The latest Pulse Asia pre-election survey puts Partido Federal Pilipino presidential candidate Ferdinand “Bongbong” Marcos Jr. on top but Liberal Party presidential bet and Vice-president Leni Robredo is slowly catching up.
A possible “re-match” between Robredo and Marcos (referring to their 2016 contest forvice-president that ended in a Marcos protest case at the Presidential Electoral Tribunal) is suggested by the Pulse Asia survey of December 6 to 11.
The survey had 53 percent of the 2,400 respondents saying they would vote for the son of the late dictator if elections were held then. Robredo, on the other, won the nod of 20 percent of respondents, up from the measly eight percent the Vice-president got in the previous Pulse Asia poll.
Coming in tied for third place with eight percent voter support each were Manila City Mayor Isko Moreno and Sen. Manny Pacquiao. Sen. Panfilo Lacson took the sole fourth spot with six percent of respondents saying they would vote for him if elections were held during the survey period.
Retired general Antonio Parlade Jr. and labor leader Ka Leody de Guzman registered less than one percent of voter preference with 0.01 percent and 0.004 percent, respectively.

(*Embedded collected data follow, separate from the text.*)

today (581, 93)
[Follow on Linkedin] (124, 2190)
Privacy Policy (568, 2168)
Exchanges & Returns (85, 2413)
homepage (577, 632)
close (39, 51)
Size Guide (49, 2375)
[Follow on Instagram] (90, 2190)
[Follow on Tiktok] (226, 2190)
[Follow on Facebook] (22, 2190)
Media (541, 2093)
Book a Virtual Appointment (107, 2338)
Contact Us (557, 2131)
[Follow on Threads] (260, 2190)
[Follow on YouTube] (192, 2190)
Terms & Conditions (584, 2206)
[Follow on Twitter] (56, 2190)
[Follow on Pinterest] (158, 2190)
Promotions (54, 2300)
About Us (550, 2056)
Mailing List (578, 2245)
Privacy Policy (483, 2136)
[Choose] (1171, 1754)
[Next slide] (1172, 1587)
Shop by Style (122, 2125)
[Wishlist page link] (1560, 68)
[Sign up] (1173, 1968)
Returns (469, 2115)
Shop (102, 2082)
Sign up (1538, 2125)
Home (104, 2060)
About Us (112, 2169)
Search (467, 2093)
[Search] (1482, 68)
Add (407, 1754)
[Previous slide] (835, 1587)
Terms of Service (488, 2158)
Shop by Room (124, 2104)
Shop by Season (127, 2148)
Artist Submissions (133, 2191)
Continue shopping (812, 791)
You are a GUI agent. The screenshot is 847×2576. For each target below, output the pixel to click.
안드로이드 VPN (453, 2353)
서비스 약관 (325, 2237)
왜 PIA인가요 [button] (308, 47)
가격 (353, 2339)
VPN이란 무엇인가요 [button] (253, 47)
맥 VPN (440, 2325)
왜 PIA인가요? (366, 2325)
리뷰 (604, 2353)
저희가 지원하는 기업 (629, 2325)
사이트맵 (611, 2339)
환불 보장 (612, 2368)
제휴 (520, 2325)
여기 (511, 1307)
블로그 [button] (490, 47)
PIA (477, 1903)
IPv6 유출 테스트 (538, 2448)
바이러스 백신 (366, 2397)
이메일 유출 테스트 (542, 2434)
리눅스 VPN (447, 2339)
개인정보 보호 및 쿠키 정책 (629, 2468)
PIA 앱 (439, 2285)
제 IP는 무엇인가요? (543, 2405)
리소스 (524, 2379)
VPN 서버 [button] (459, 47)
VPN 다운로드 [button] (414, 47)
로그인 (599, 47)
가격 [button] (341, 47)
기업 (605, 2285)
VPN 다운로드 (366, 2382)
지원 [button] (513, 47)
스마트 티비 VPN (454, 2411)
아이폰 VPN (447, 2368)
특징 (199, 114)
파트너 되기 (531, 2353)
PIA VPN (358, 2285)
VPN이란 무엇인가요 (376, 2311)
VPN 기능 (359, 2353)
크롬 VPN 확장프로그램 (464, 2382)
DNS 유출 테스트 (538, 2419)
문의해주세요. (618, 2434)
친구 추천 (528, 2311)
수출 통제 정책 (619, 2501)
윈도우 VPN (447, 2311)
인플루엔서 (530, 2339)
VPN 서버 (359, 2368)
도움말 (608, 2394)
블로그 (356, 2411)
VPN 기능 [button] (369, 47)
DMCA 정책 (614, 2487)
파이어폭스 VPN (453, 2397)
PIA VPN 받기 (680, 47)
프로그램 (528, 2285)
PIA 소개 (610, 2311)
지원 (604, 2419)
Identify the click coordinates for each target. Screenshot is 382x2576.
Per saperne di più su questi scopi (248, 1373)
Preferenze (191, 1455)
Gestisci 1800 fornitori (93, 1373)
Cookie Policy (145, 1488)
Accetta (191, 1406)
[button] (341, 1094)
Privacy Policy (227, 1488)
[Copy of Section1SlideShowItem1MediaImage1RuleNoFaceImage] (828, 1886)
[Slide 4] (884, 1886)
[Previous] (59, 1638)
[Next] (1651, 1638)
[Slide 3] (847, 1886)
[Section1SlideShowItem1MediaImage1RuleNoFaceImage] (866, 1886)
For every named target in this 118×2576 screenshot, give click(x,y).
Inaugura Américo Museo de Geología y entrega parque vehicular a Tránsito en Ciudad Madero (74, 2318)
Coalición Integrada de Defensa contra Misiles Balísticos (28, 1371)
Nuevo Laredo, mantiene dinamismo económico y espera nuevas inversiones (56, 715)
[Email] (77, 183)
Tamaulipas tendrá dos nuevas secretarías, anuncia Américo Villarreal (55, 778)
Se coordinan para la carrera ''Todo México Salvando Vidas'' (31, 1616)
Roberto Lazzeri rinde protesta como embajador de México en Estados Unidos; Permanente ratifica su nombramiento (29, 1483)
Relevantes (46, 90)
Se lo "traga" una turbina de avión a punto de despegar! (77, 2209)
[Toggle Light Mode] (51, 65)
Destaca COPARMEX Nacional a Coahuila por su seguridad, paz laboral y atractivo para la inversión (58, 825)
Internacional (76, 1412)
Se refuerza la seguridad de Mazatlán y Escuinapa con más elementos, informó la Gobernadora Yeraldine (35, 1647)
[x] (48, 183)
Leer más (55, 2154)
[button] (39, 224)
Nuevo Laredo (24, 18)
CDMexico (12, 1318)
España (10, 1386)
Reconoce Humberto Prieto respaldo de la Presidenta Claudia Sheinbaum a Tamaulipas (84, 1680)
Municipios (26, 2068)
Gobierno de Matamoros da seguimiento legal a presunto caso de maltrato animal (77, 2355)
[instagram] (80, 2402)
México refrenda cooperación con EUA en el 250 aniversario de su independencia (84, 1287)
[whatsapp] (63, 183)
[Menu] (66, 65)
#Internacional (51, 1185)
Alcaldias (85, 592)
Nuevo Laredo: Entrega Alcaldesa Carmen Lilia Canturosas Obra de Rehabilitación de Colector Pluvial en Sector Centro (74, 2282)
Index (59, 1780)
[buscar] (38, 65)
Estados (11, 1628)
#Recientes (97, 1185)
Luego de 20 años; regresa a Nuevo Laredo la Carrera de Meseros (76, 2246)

Marcos’ lead on his rivals was clear across all regions and all social classes. In both Metro Manila and Mindanao, he took more than half of voters with 61 percent and 64 percent, respectively.
With classes ABC, Marcos had 53 percent support versus Robredo’s 24 percent. It was the same story with classes D and E, where he and Robredo were 54-19 percent and 49-21 percent, respectively.
This was the result despite the dominant headlines at the time the fieldwork for the survey was conducted: President Duterte’s accusation that an unnamed presidential candidate was a cocaine user, and there were also the petitions for disqualification against Marcos.
The campaign starts February 8, but there is already partisan excitement leading to May 9 when the nation decides whether it should remain in the hands of inept and corrupt nominees of political dynasties or elect reformists attuned to true public service.
If the son of the former dictator maintains his wide lead, he would be able to recapture the presidential palace that his disgraced family abandoned in 1986 as they fled in panic to Hawaii at the height of the People Power Revolt.
But a statistical detail cautions that it may not be that easy for Marcos to sweep the 2022 election, even if he and Robredo generally maintain their early campaign momentum.
Robredo sprung to second place to Marcos after leaping to a 20-percent share from her eight percent in the previous September survey, where her scores across regions and economic classes ranged from eight to 12 percent. In this last survey, her range across classes improved 10 to 25 percent.
Robredo’s regional percentages have shot up since September in the National Capital Region (14 from 10 percent), Balance Luzon (24 from eight percent), Visayas (25 from 10 percent) and Mindanao (10 from four percent). Across classes, her standing also improved: ABC (24 from eight percent), D (19 from eight percent) and E (21 from 11 percent).
Robredo’s spokesman Barry Gutierrez said her big jump is a “definitive affirmation of the energy and momentum of the people’s campaign that emerged” after she declared her candidacy.
Like other observers, he said the 2022 elections loom as a showdown between Robredo and Marcos, who dueled in 2016 for the vice–presidency. Their fight, triggered by Marcos’ protest, went all the way to the Supreme Court that sat as the Presidential Electoral Tribunal, which resolved it in favor of Robredo.
Robredo has famously said of Marcos, “I beat him once, I can beat him again.”